*What to work on*
Copy exactly, and only, the lines from the line containing "The image size is (930, 717)." through the last line of the records below, both included, and leave out any pictures.

(Collected data)
==================================================
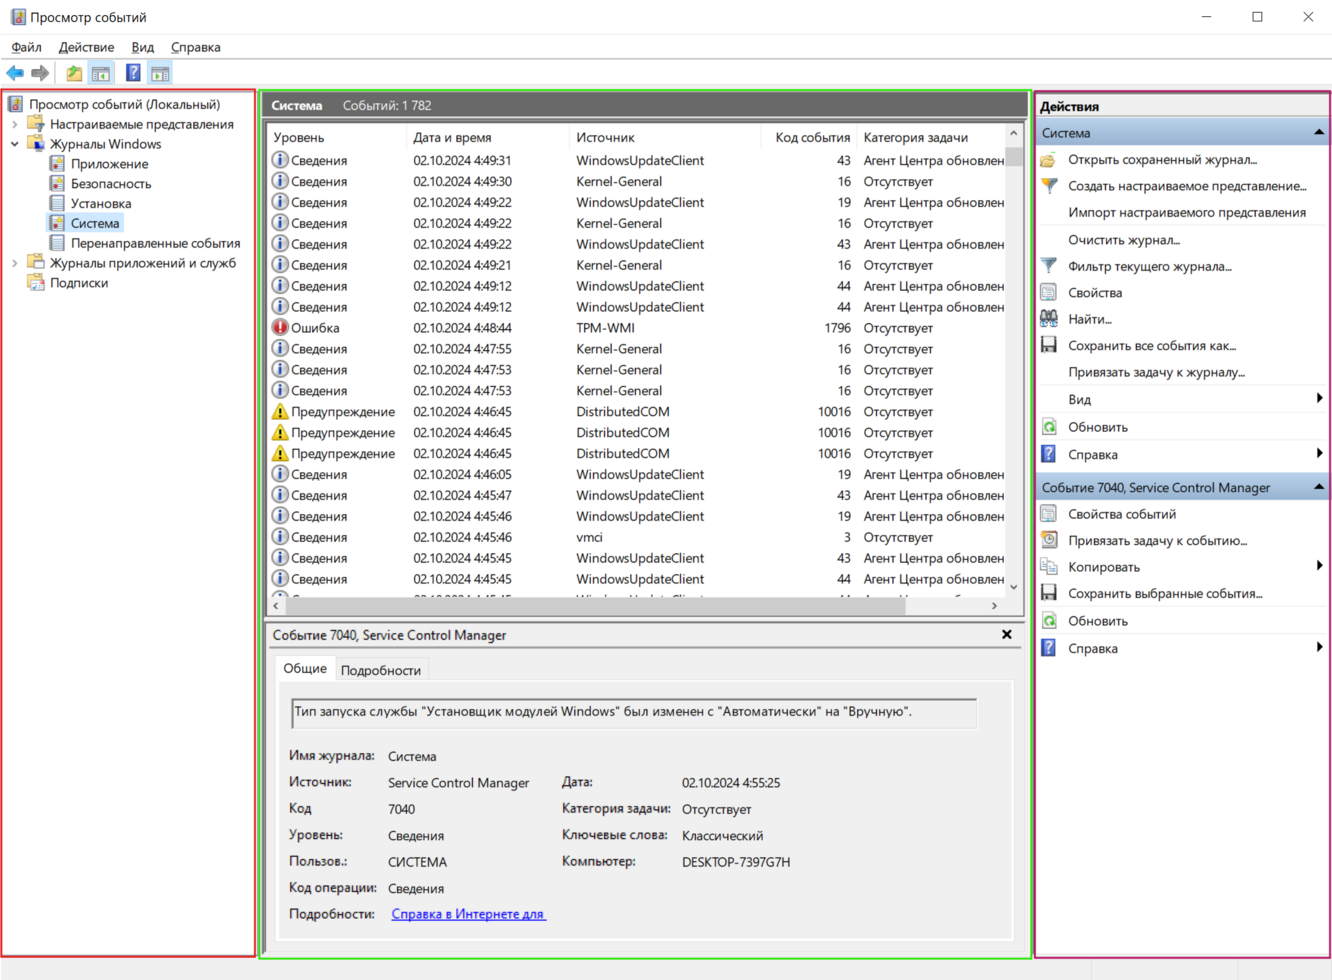The image size is (1332, 980).
Task: Click the Forward arrow toolbar icon
Action: click(40, 73)
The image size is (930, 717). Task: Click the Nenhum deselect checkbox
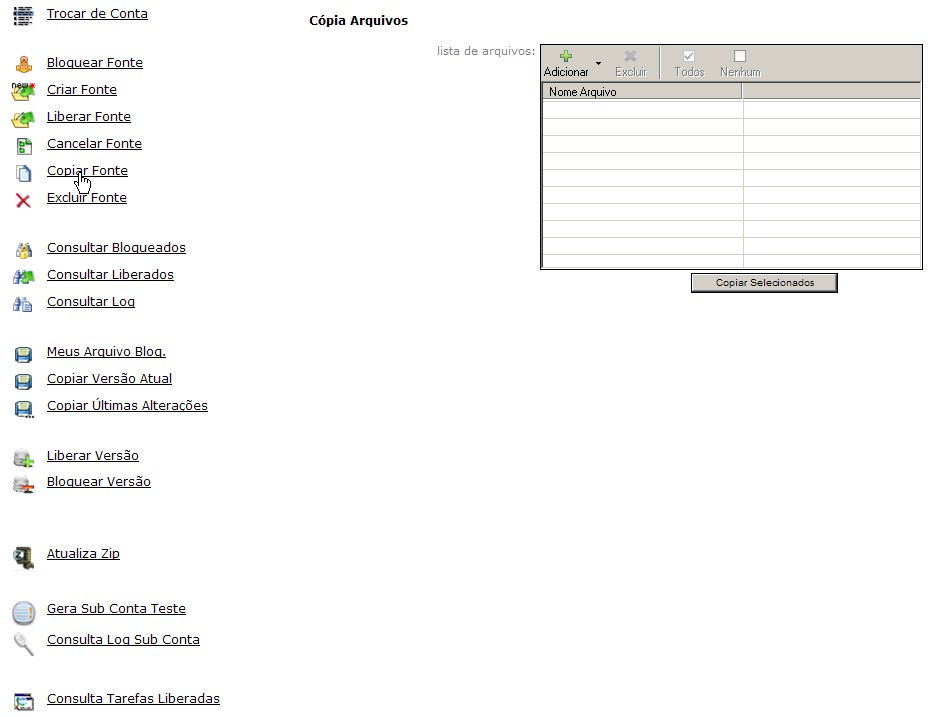tap(740, 57)
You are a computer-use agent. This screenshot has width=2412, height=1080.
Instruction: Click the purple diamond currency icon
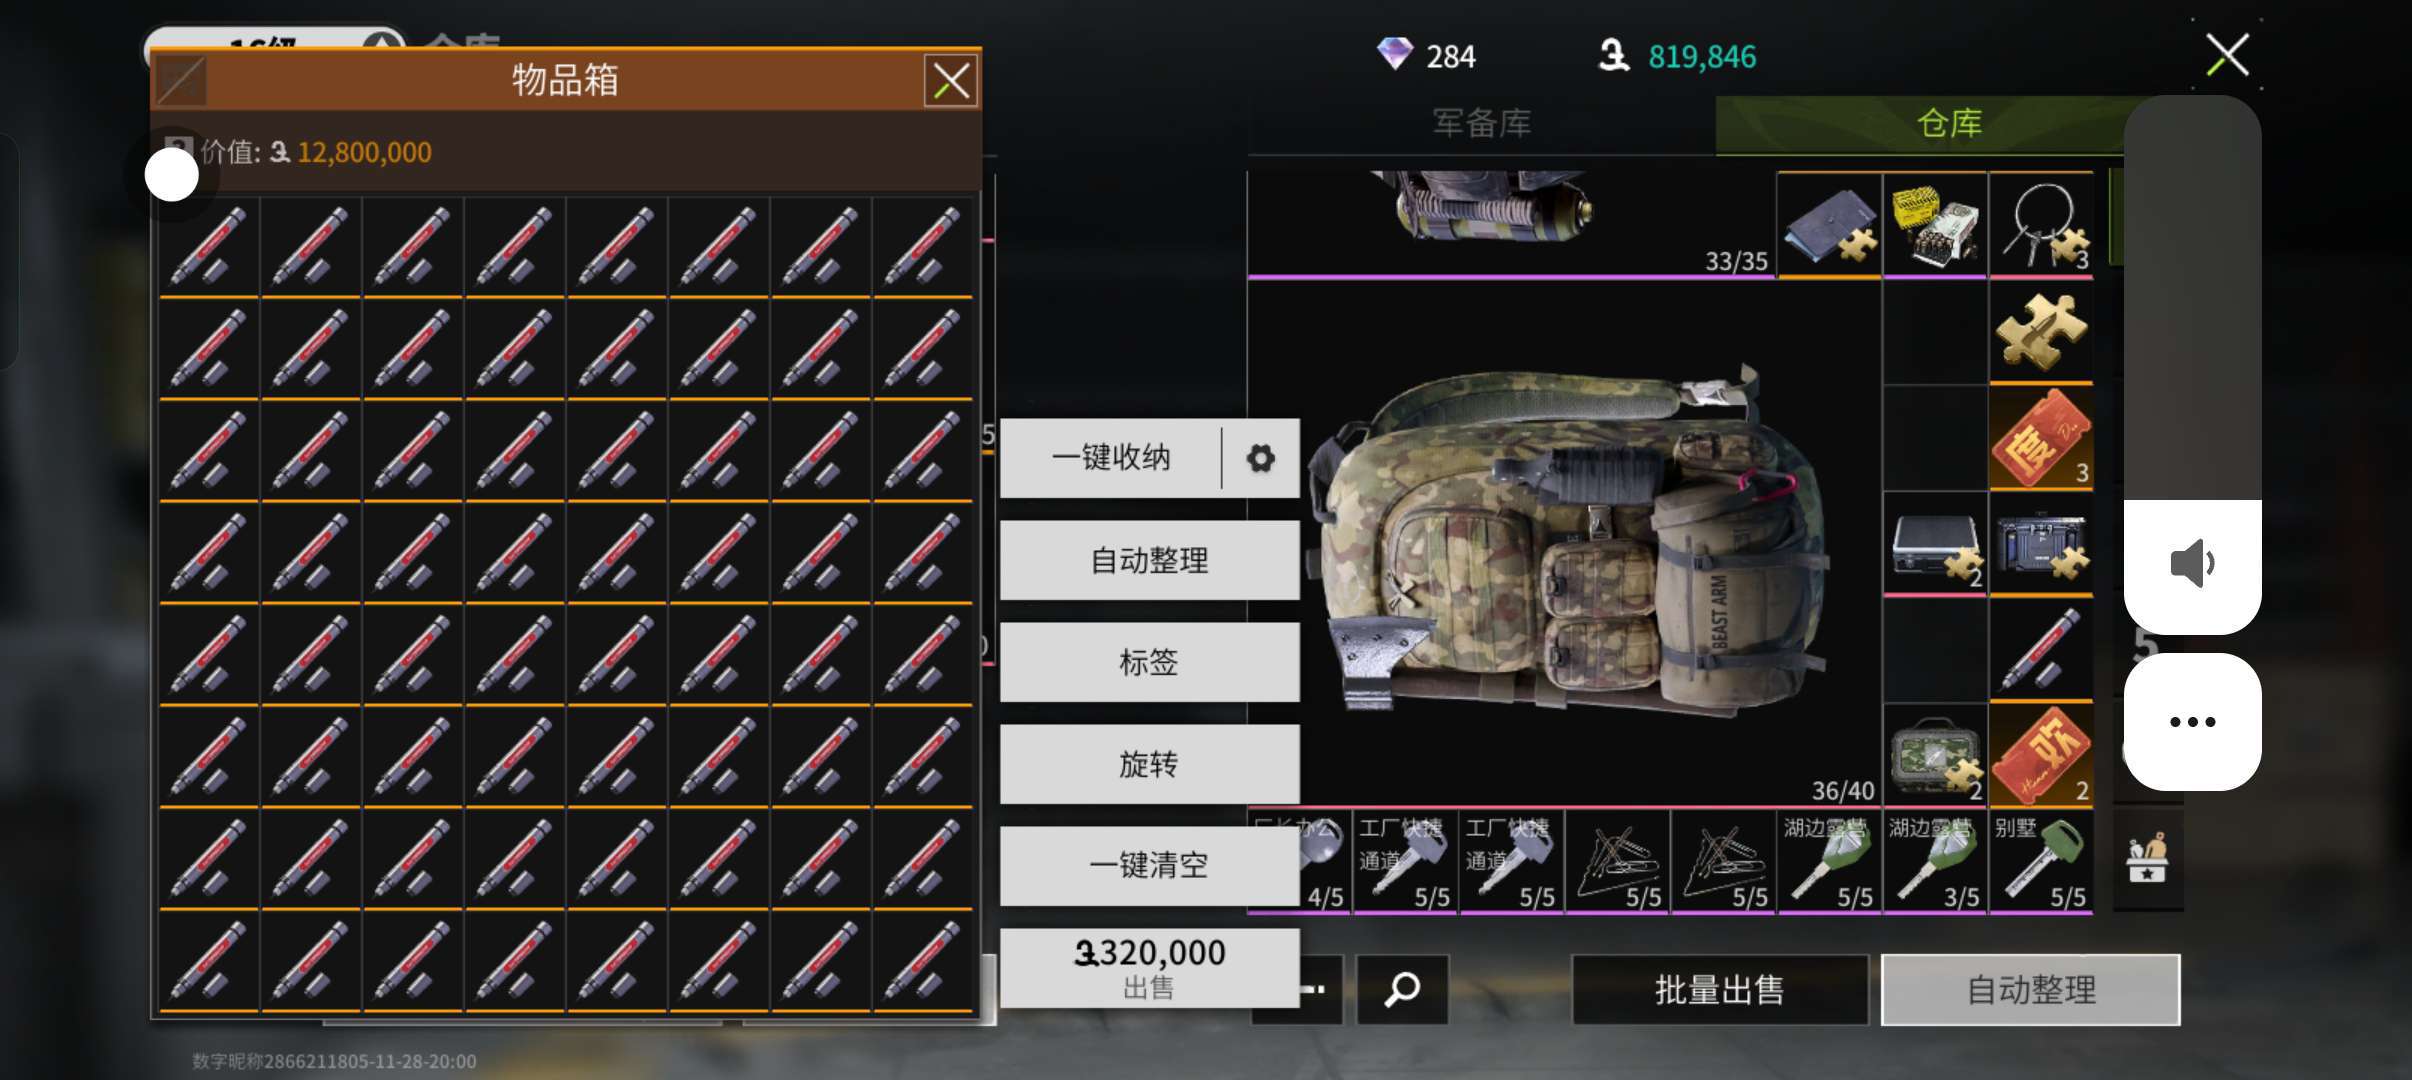point(1394,54)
==================================================
*Result for this task*
The image size is (930, 717). Task: Click the Nenhum deselect checkbox
tap(740, 57)
You are a computer-use agent. This screenshot has width=2412, height=1080.
Instruction: Click the purple diamond currency icon
point(1394,54)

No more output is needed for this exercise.